Biodiversity is literally the canary in the coal mine, our scientific and ethical measurement of overall environmental health. The Convention possesses diverse tools to push its nation-state members to make sustainability commitments on behalf of biodiversity. The US has not yet made any commitments under the CBD, despite a majority of the US Senate in favour of ratification. Maybe the American voters will reject the viewpoint expressed by presidential candidate Mitt Romney that US leadership is not about “rising ocean levels or healing the planet.” Maybe the current US president, if re-elected, will finally implement the domestic Clean Air Act, Clean Water Act, National Environmental Policy Act and Endangered Species Act so as to effectuate real greenhouse reductions and responses. Maybe the CBD Secretariat will draw dramatic attention to the rapidly melting Arctic ecosystem, which if left unchecked will not only mean the demise of polar bears, whales, seals and almost infinite fishing resources, but will also alter global weather and food production in ways we can scarcely imagine.
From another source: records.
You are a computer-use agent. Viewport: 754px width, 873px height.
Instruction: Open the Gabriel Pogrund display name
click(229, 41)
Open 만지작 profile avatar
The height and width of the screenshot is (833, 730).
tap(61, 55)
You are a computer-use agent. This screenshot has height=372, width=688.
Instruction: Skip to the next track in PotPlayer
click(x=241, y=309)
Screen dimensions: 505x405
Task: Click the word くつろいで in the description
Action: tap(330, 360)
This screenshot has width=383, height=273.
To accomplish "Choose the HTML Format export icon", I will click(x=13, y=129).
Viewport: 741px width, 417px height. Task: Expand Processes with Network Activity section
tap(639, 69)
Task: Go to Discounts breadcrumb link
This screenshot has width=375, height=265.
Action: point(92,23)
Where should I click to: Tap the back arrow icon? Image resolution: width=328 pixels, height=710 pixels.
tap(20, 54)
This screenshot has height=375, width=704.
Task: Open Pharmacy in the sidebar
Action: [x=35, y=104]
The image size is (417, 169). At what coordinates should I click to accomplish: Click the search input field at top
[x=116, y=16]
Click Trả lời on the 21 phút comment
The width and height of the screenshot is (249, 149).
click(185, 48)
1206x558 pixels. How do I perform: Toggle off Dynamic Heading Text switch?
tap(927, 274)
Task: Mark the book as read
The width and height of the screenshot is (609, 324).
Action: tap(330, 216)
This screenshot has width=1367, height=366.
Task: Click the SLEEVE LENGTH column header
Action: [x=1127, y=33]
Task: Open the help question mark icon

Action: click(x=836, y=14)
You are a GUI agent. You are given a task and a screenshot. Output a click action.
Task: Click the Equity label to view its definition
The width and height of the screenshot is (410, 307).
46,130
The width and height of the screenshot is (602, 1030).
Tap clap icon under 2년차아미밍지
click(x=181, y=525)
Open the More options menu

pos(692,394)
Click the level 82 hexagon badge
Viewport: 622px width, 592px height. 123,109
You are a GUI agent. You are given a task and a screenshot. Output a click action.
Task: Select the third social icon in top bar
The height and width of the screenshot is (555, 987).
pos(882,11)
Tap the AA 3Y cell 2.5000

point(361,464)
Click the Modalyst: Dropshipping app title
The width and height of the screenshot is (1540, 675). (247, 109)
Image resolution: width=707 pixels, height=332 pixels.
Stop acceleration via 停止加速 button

Snape discusses how regulations like the CBD could easily fit in with American democratic ideals; better yet, because of clout on the world stage, we could probably vet the whole process to make sure we’re not blindly following the recommendations of the U.N., as some folks worry about. But political grandstanding and paranoid handwringing over some insane New World Order theory ignore what we really should be worried about: All signs point to the quickening collapse of our ecosystems worldwide, and now matter how much we boast that humans rule the world, we won’t be worth much when our environment breaks down.